### Aim of the task
Could you replace "Christmas tree" with "pine tree" in everything from the line containing "Task: Click the Christmas tree emoji" down to the line containing "pos(27,574)", and give those lines again unchanged otherwise, leaving out the pictures?

Saved data entries:
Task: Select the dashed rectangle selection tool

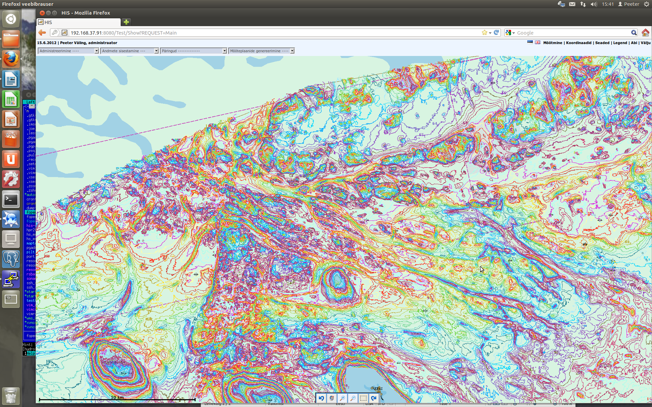Action: 363,398
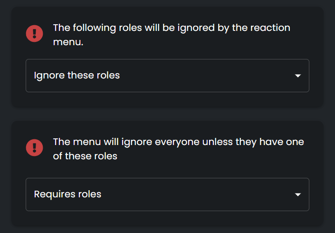335x233 pixels.
Task: Click the red alert icon beside required roles warning
Action: (34, 148)
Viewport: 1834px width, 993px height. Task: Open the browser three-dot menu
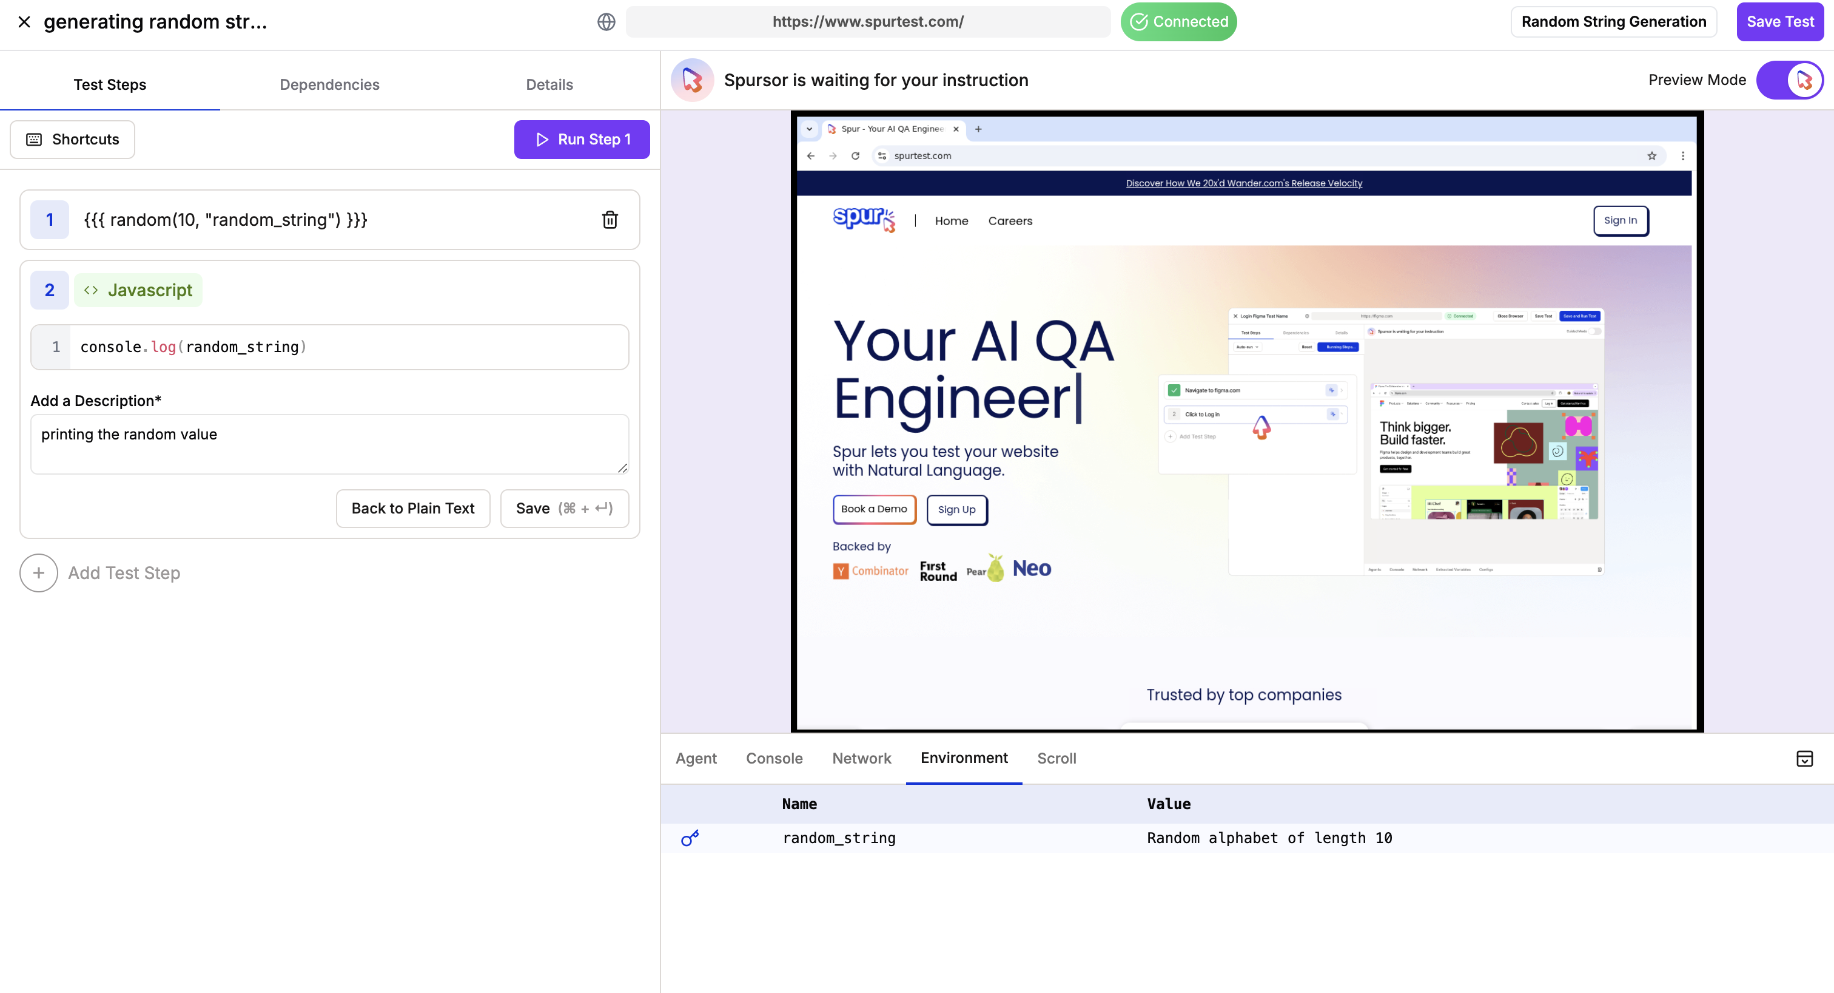click(x=1682, y=156)
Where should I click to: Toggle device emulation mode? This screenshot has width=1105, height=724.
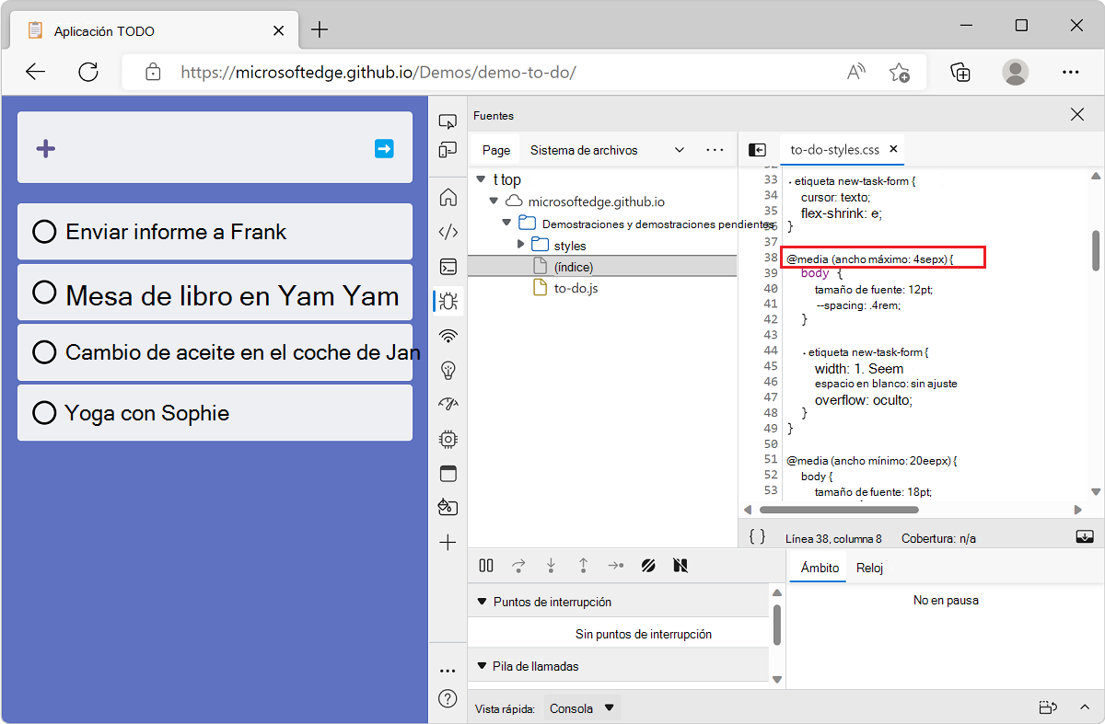tap(447, 150)
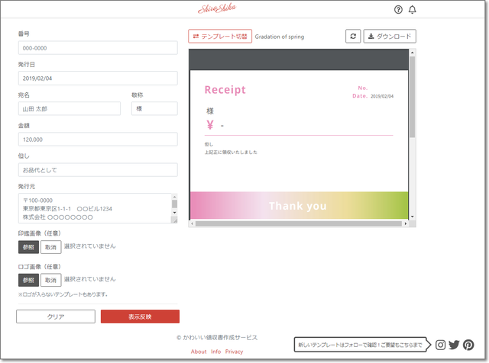Focus the 番号 number input field
489x363 pixels.
click(x=97, y=48)
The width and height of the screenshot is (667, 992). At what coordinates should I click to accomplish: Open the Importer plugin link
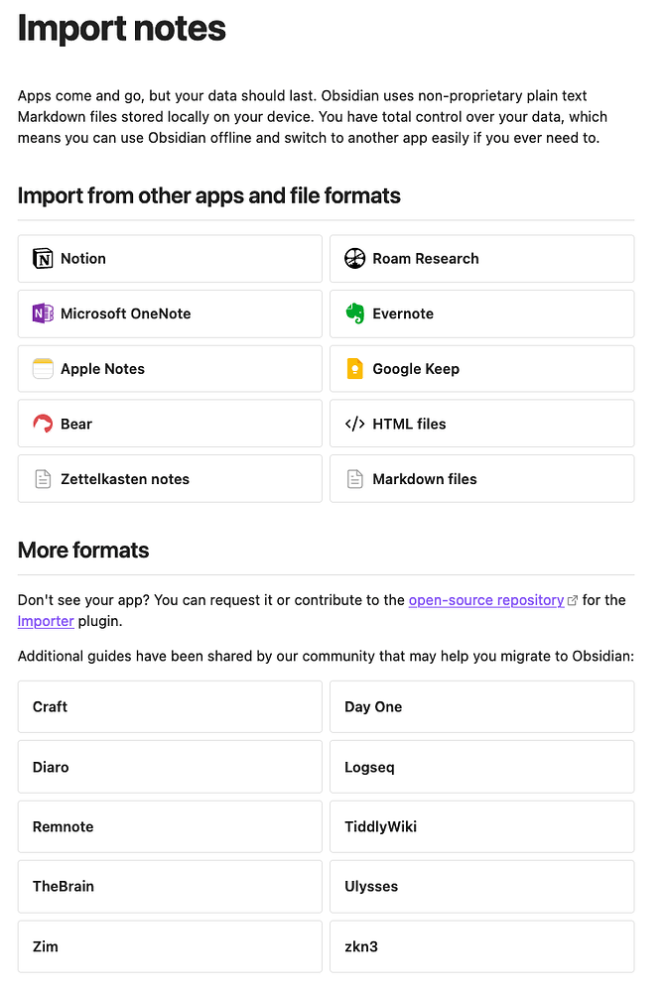coord(44,622)
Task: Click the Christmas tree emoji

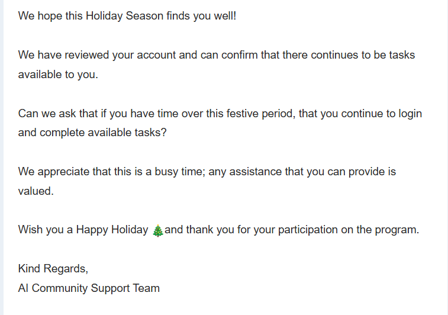Action: tap(157, 230)
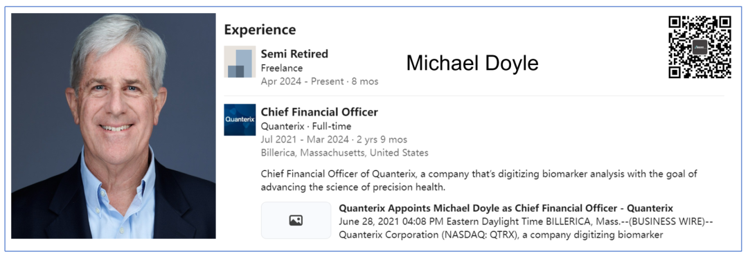This screenshot has width=748, height=254.
Task: Open the Quanterix Appoints Michael Doyle article link
Action: 506,208
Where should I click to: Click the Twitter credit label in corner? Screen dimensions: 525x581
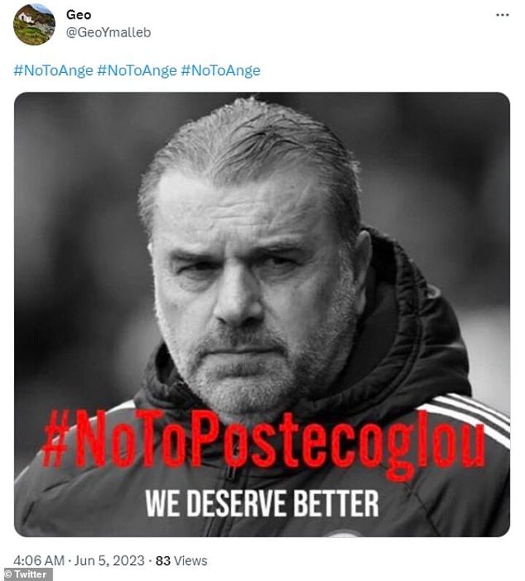pos(27,574)
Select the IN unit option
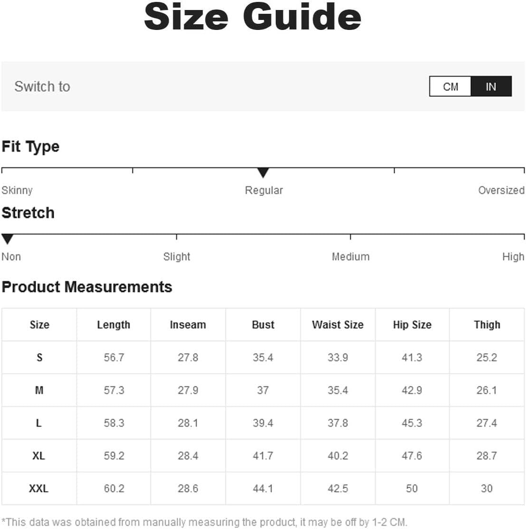 click(491, 87)
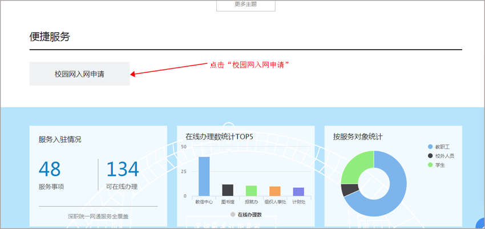Toggle the 教职工 legend marker
485x229 pixels.
click(430, 147)

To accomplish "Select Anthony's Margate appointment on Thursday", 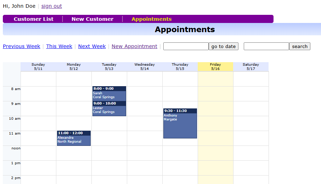I will click(180, 124).

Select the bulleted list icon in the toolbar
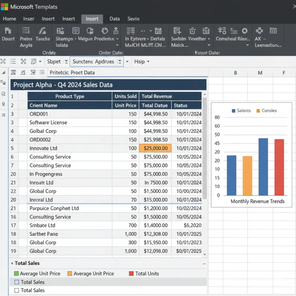[x=13, y=61]
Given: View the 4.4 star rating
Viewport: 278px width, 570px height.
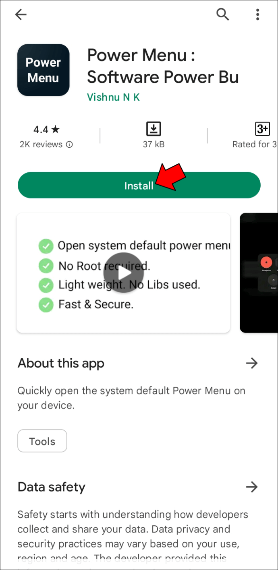Looking at the screenshot, I should [46, 130].
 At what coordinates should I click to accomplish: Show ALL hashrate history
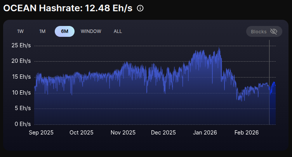tap(118, 31)
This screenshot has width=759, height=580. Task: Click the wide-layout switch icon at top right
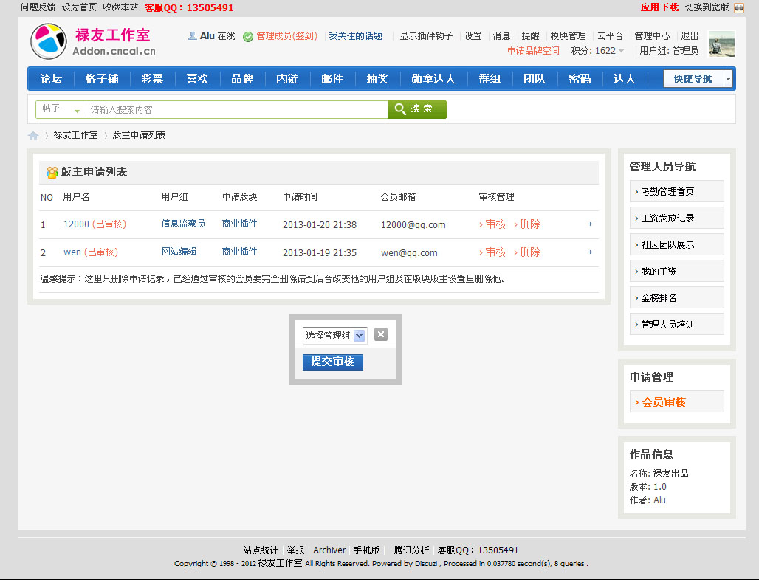(x=738, y=7)
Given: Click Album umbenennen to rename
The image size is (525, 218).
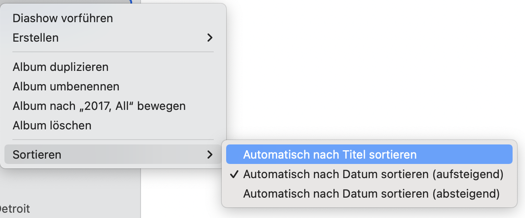Looking at the screenshot, I should [x=66, y=87].
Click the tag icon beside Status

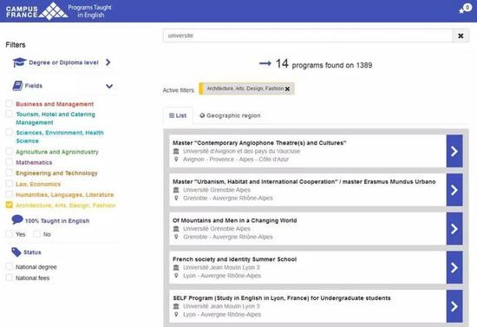click(16, 252)
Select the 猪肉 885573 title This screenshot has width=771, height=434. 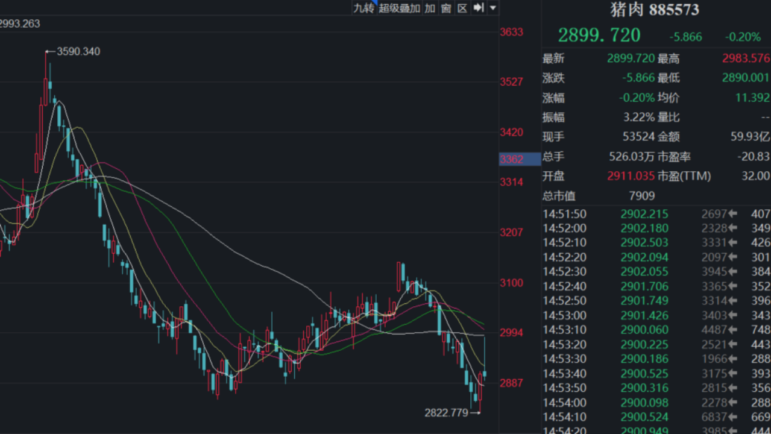(x=656, y=10)
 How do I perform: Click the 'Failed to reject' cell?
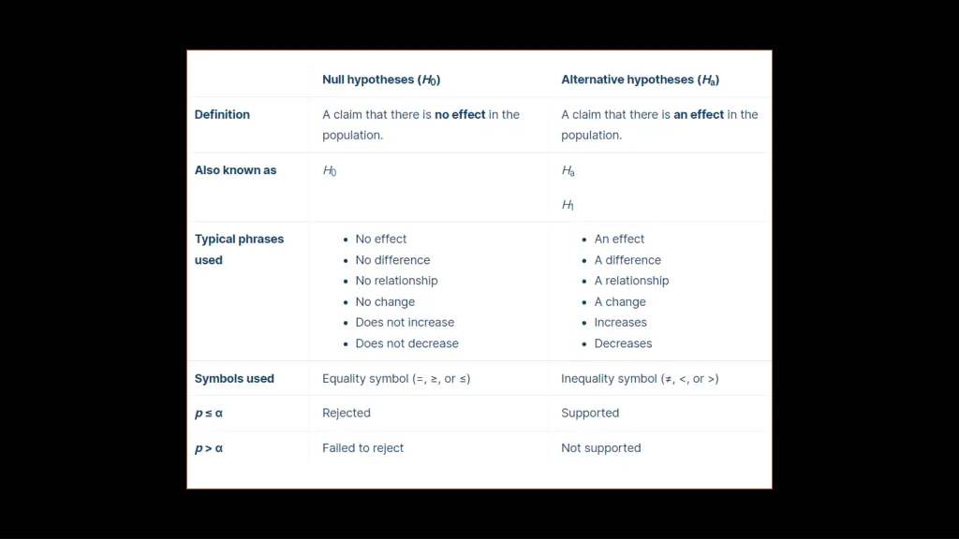362,448
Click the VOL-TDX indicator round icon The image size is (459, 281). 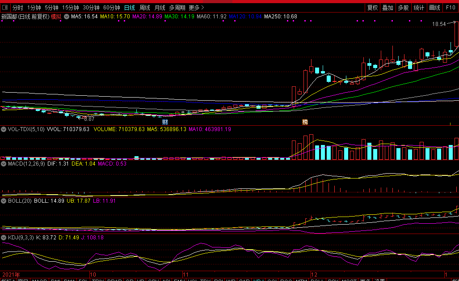[4, 129]
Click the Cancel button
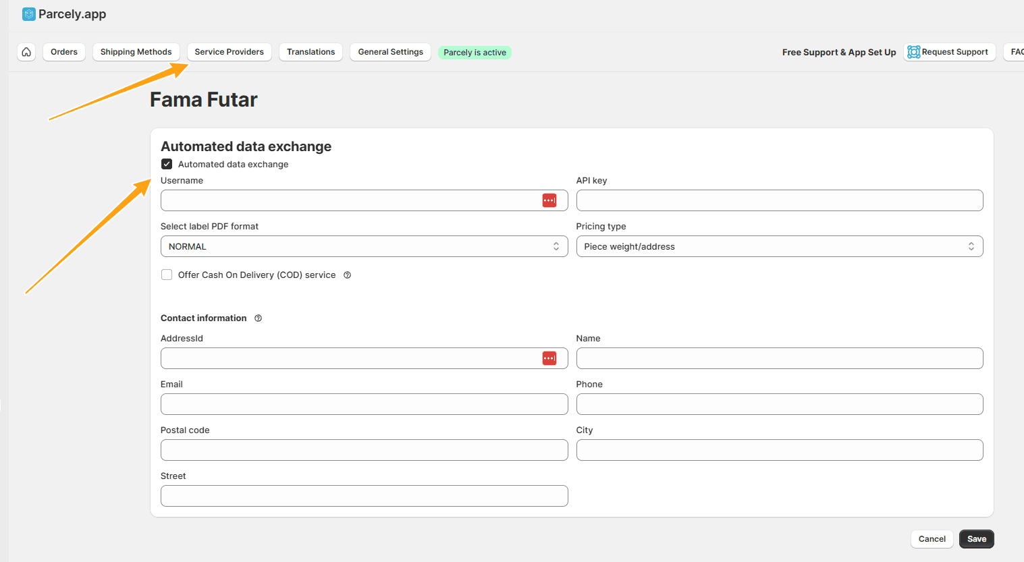1024x562 pixels. tap(932, 539)
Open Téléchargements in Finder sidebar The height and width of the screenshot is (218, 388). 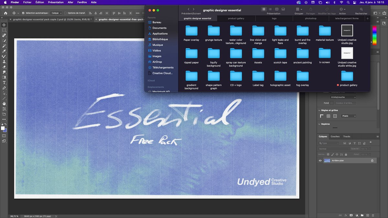click(163, 67)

### Task answer
Task: Click the pine tree emoji

Action: tap(157, 230)
This screenshot has width=748, height=254.
Task: Open the Quanterix Appoints Michael Doyle article link
Action: 506,208
Where should I click to: Click the Twitter credit label in corner? Screen dimensions: 525x581
pos(27,574)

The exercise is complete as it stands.